力を基本単位に(2)  

(2017年8月6日)
(追加:2017年8月17日)


6月のブログ「力を基本単位に」で、質量でなく力を基本単位にすべきであることを説明した。これは独創的な見解ではなかった。

岩波基礎工学15固体力学I、山本義之、堀幸夫、1968年

(P.8)

力の単位[N]が国際単位系(SI)として採用されたのは1948年のことであるから、この本は1968年出版であるところをみると、完全にSI単位を無視していることになる。

現在は[質量]の単位が[kg]で基本単位とされ、[力]の単位が[N] で、組立単位として定められている。

                       [力]=[質量][長さ]/[時間]^2    ・・・    (1)

「固体力学 I 」では何が書かれているか、目次を紹介しておく。
第 I 編 構造設計の個体力学
第1章 個体力学と構造物
第2章 構造物のうける荷重
第3章 応力とひずみ
第4章 構造物の強さと機能
第5章 構造物の力学的性質(I)

この「固体力学 I 」の例でわかるように固体力学、材料力学、構造力学、等に類する他の教科書でも力の概念に(1)式は全く出て来ない。もっぱら応力・ひずみの関係で表現されている。

これに反して、単に力学と表示された教科書では、軌道解析、天体力学など、運動解析に関して力の作用が説かれている。いわゆるニュートン力学である。従って、力の定義はニュートンの運動の第2法則でもある(1)式であり、現行の[N] =[kg][m]/[s]^2 とされている。力が作用した物体に生ずる応力・ひずみの説明はまず出てこない。

国際単位系を決める会議のメンバーは力に関しては運動に関心のある物理学者が支配的で応力・ひずみに関心がある工学者は誰もいなかったのであろう。

ニュートンの運動の第2法則でもある(1)式は質量の定義に使うべきであり、力の定義はフックの法則によるべきである。ニュートン秤とは目盛りを[N]で表したバネ秤である。この秤を精度良くしたものが力原器であると想定するだけで済む。

(追加)
これまで「力とは何か」を考えると力は線や点で作用することは出来ず、必ず面で作用するものであると説明してきました。これは力よりも圧力が基本的な量であることを示しているのです。

現在のニュートン力学では、圧力は[圧力]=[力]/[面積]と定義されていますから、圧力の単位[Pa]は組立単位です。

この関係は[圧力]と[力]が対等の関係にあることも示しています。
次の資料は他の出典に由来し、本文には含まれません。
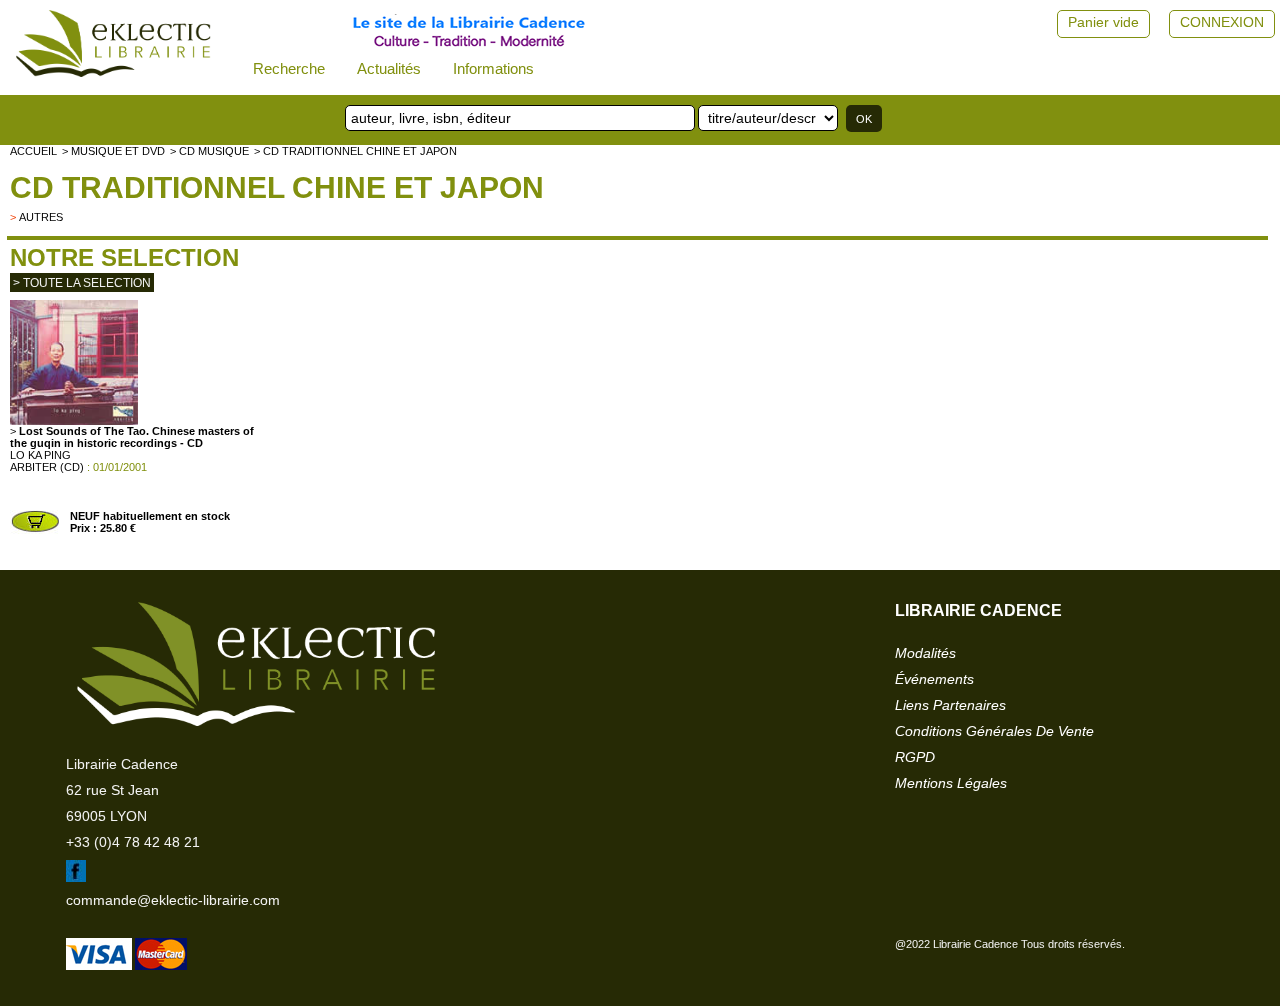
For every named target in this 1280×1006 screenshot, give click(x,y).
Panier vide (1103, 22)
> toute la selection (82, 283)
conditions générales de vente (994, 731)
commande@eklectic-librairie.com (173, 900)
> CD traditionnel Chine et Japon (355, 151)
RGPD (915, 757)
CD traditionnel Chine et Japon (277, 187)
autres (41, 217)
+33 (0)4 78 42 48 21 (133, 842)
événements (934, 679)
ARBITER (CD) (47, 467)
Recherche (289, 68)
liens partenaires (950, 705)
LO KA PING (40, 455)
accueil (33, 151)
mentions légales (951, 783)
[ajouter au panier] (35, 530)
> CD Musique (209, 151)
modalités (925, 653)
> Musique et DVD (113, 151)
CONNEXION (1222, 22)
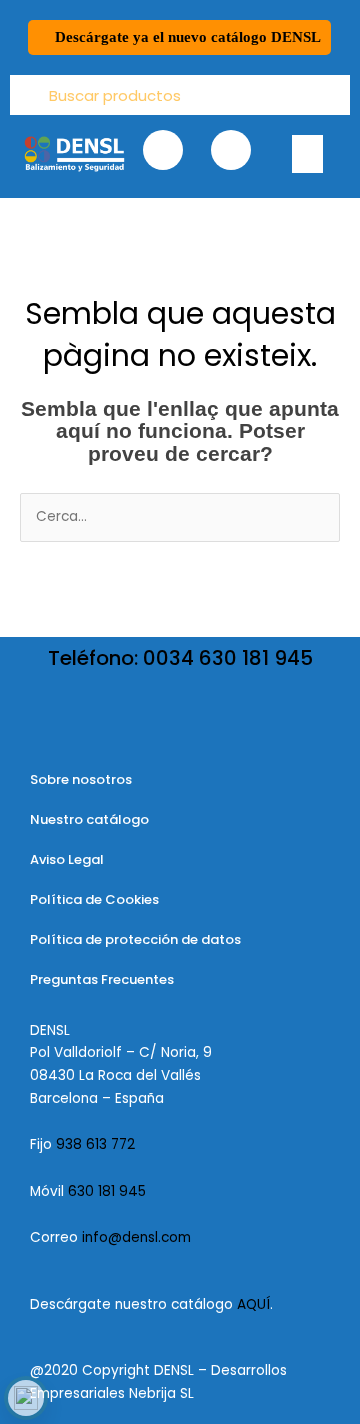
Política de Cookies (94, 899)
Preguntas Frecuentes (102, 979)
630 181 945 (107, 1191)
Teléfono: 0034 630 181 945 (180, 658)
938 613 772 (97, 1144)
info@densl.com (136, 1237)
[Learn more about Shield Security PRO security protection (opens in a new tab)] (26, 1398)
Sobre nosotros (81, 779)
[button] (308, 154)
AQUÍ (253, 1304)
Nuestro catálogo (89, 819)
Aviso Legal (67, 859)
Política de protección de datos (135, 939)
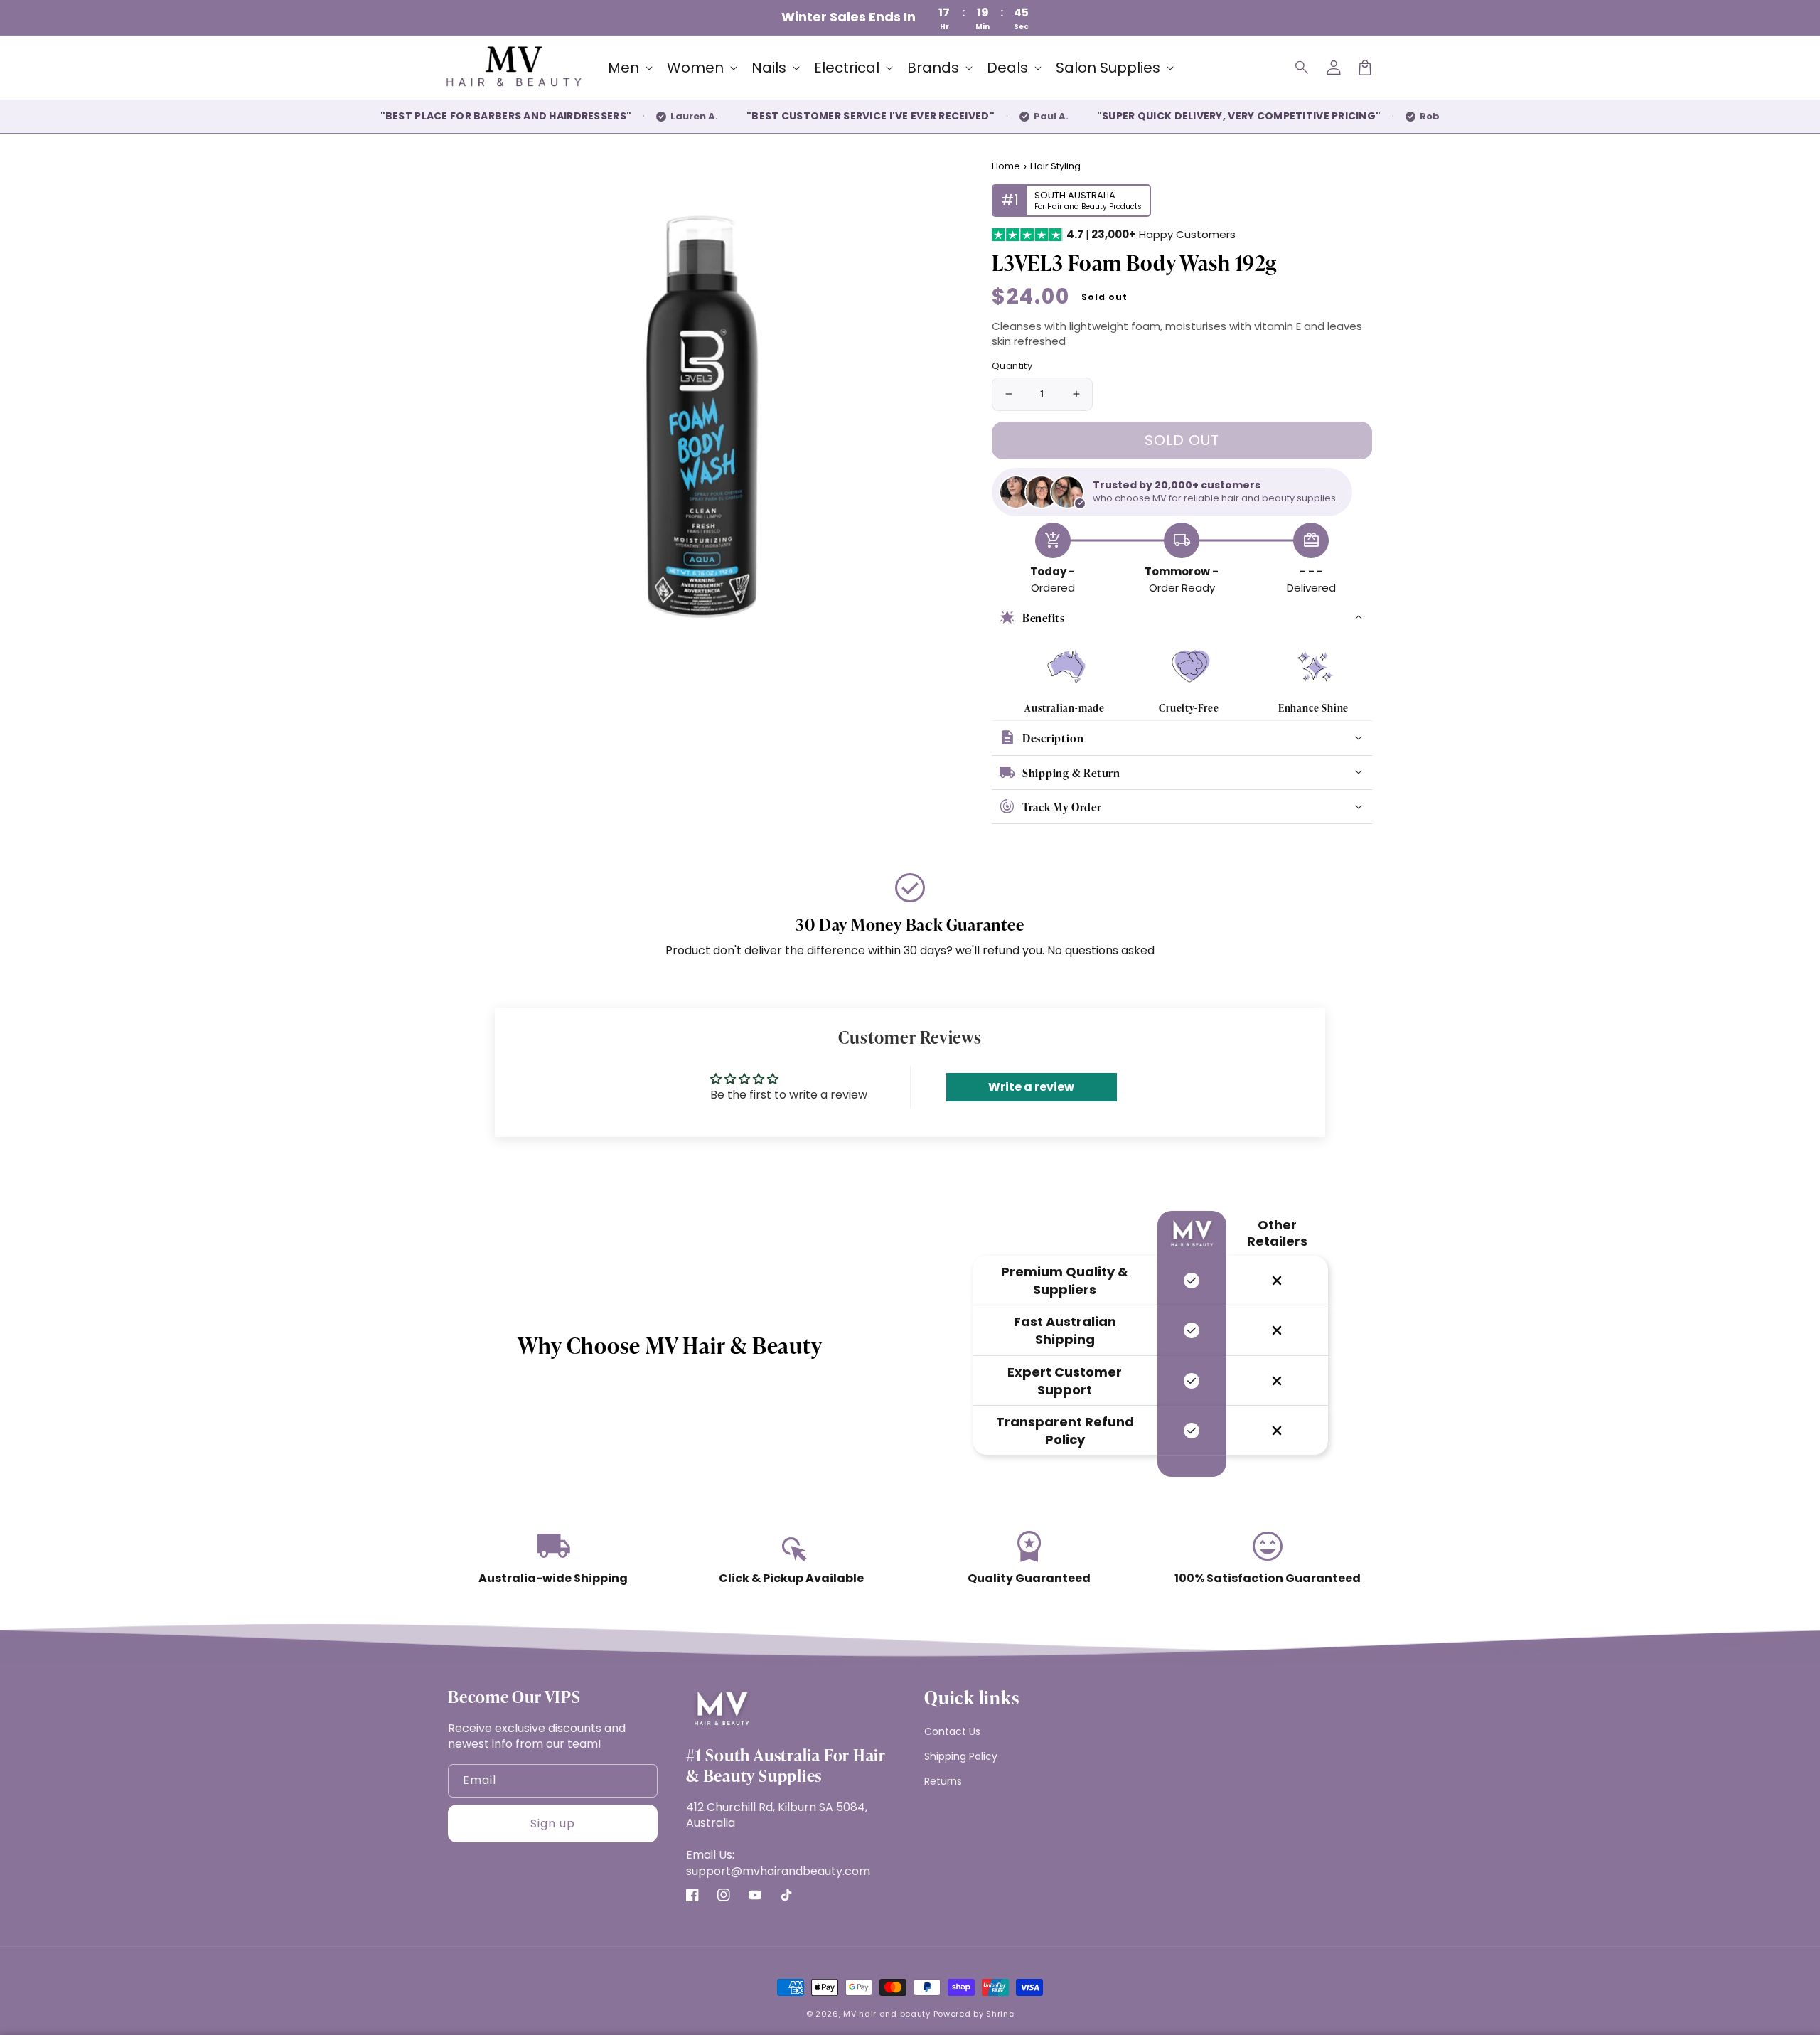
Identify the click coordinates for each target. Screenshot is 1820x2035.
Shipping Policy (960, 1756)
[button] (1302, 67)
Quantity (1012, 366)
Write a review (1031, 1087)
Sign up (552, 1823)
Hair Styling (1055, 166)
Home (1006, 166)
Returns (943, 1781)
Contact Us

従って、[力]=[圧力]・[面積]であり、[圧力]を基本単位とすれば[力]は組立単位に下がります。

現在、質量の単位がキログラム原器から見直される途中にありますが、もっぱら再現性のある高精度の実測方法があることで決められようとしています。

しかし、7種ある基本単位のうち電流の基本単位、アンペア[A] の定義は物理的な意味での定義であって、実測方法から定義されているのでないことは明らかです。

基本単位とは物理的な意味で決め、別に高精度で実測できる方法を技術の進歩に応じて変更することが一番良いように思われます。